MCMC trace is useful for diagnosing the convergence of inference results. The usage of subcommand trace is as follows:

  • -d, --result-dir -The paths of result directory.
  • -i, --task-id - The ID of the task to extract MCMC traces.

This command will create a directory called trace and create a csv file named after the task inside it. The csv file contains the MCMC traces of each inferred variable.

Plotting

The plotting module of BYASE will output more comprehensive information about inference results, including the histogram (MCMC samples) of each inferred parameter and sequence coverage of each gene (or isoform) for each allele. The usage of subcommand plot is as follows:

  • -d, --result-dir - The path of result directory.
  • -i, --task-id - The ID of the task to plot.
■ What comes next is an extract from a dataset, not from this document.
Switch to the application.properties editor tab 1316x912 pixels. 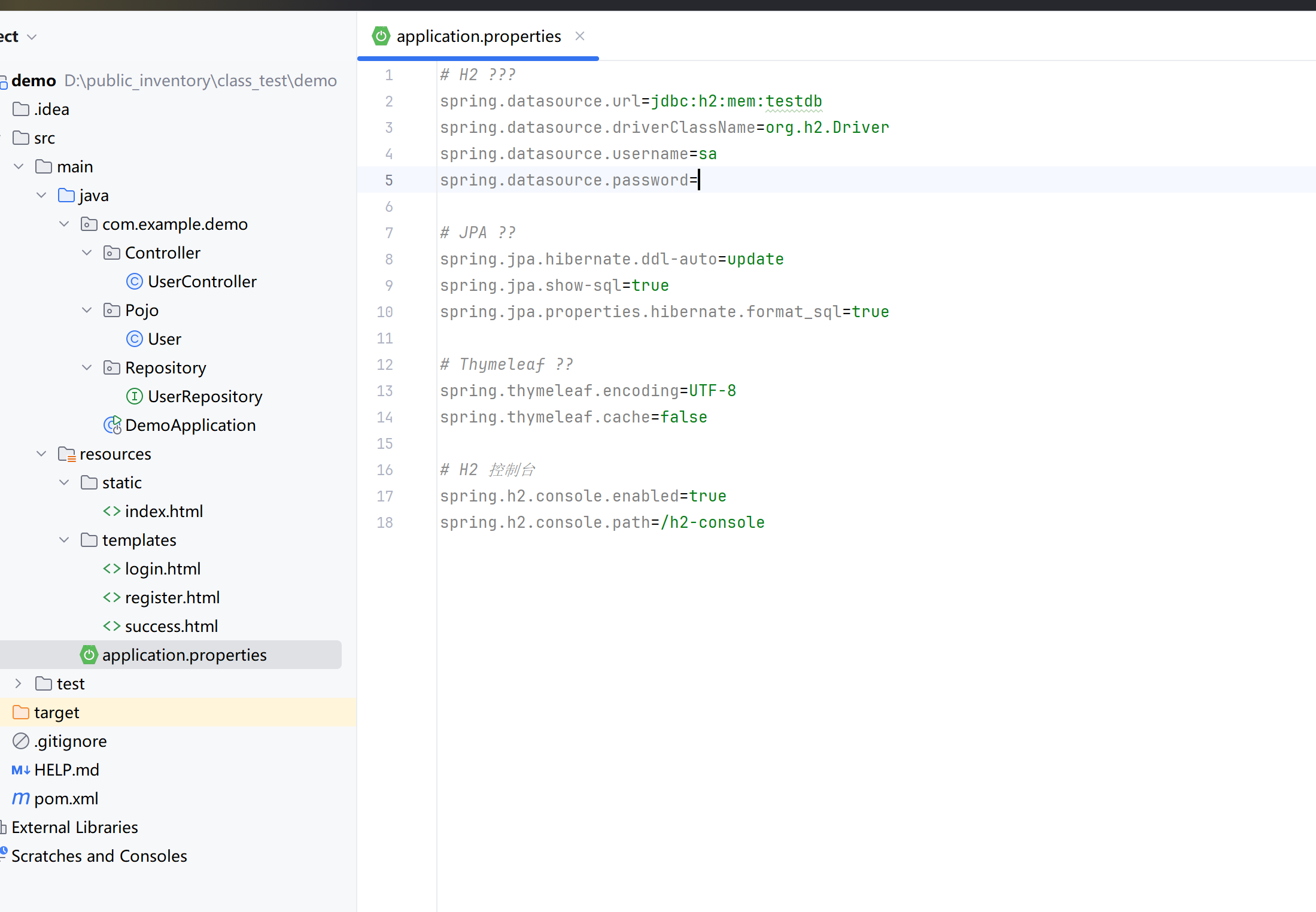click(x=478, y=36)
This command will create a directory called plots and create a subdirectory named after the task ID inside it. The subplots will be stored in SVG format in the subdirectory, and the file plot_ase.html contains an arrangement of all the subplots.
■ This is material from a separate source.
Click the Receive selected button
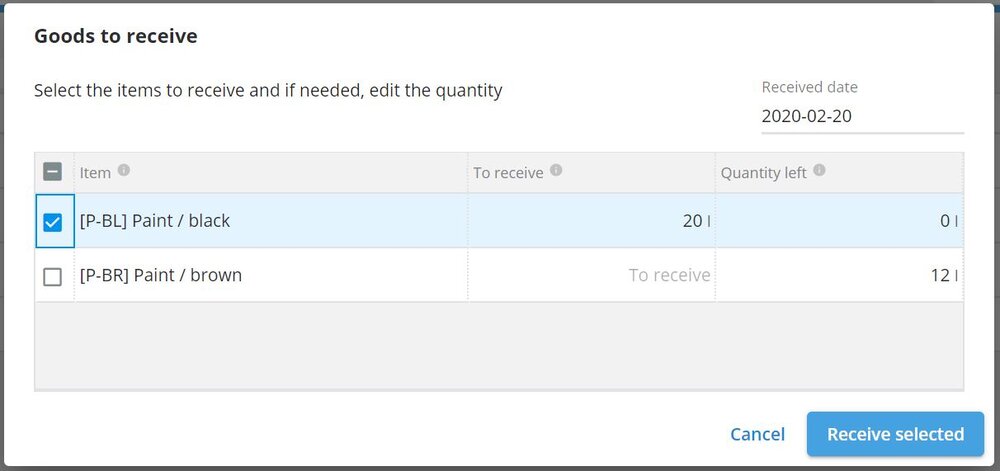This screenshot has width=1000, height=471. [895, 434]
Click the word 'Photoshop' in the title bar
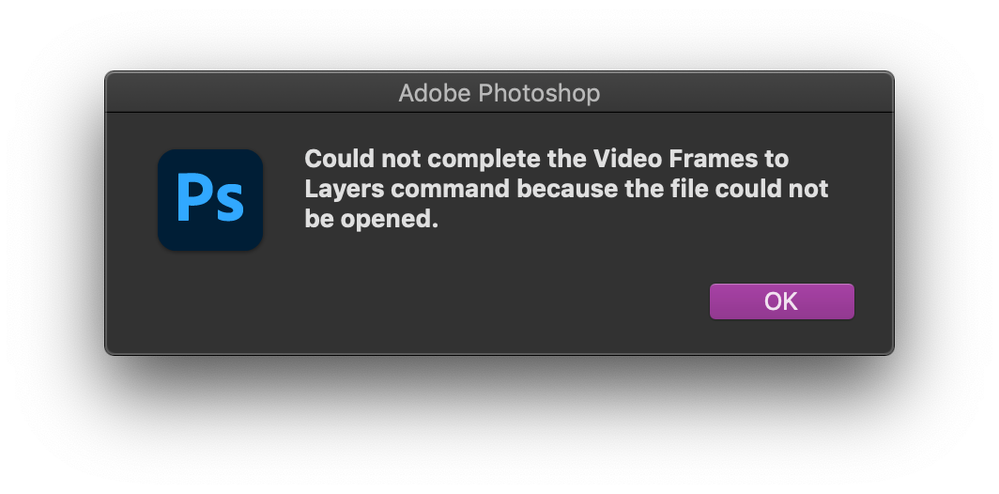The width and height of the screenshot is (999, 494). [x=539, y=93]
The first row of the html file contains the results of the gene-level analysis, and each subsequent row contains the results of the isoform-level analysis of each isoform within the gene. Each row contains the posterior distribution (histogram) of the expression ratio of each allele, and the expression difference of every two alleles. Each row also contains the coverage information on each allele.

Coverage This is an example of coverage plot. The y-axis represents the coverage. The structure of the gene or transcript is shown at the bottom of the plot. SNPs are shown as colored vertical lines, green for A, blue for C, yellow for G, and red for T. It is almost impossible that all reads are uniquely assigned to a certain group. We draw all the reads compatible with this group and separate them according to compatibility. For example, A1-I1 represents the reads from allele 1 of isoform 1, and A?-I1 represents the reads from isoform 1, but it is unclear which allele they come from.

Example

To demonstrate the use of BYASE, we provide a small example which can be downloaded at: byase_test.zip.

Unzip the file and enter the directory byase_test, there are three subdirectories: files containing all the input files, anno reserved for storing the generated annotation, and test reserved for storing inference results.

Generating tasks

byase gen-task -g files/test.gff3 -A "gene_name" -B "transcript_name" -v files/test.vcf -s "NA12878" -C -o anno

Inference

byase inference -n 4 -t anno -b files/test.bam -L 54 -P -M 103.46 -S 19.25 -o test

Stats

byase stats -d test

Plotting

byase plot -d test -i "ENSG00000186376.10-PHASED"

In BYASE-GUI, the corresponding operation is as follows:

Generating tasks Tasks

Inference Inference

Stats Results

Plotting Plots

Example of polyploid analysis

ASE analysis of polyploid organisms may be very promising, such as the application of epigenetics research in plants. We have provided an simulated example byase_triploid_example.zip to show how to perform ASE analysis on polyploid samples.

When dealing with polyploid data, the GFF annotation still describes the structure of genes, and BAM files still contain the alignments of raw reads. The polyploid information should be contained in the VCF file, as shown in our example file test.vcf.

For polyploid analysis, the option -p shoud be used to specify the ploidy when generating tasks:

byase gen-task -g files/test.gff3 -v files/test.vcf -s SIM -p 3 -o anno

Then, the subsequent analysis is roughly the same, BYASE will automaticaly process the polyploid information.

byase inference -t anno -b files/test.bam -L 101 -P -M 300 -S 20 -o test

Plots The figure illustrates the inference results of the simulated example.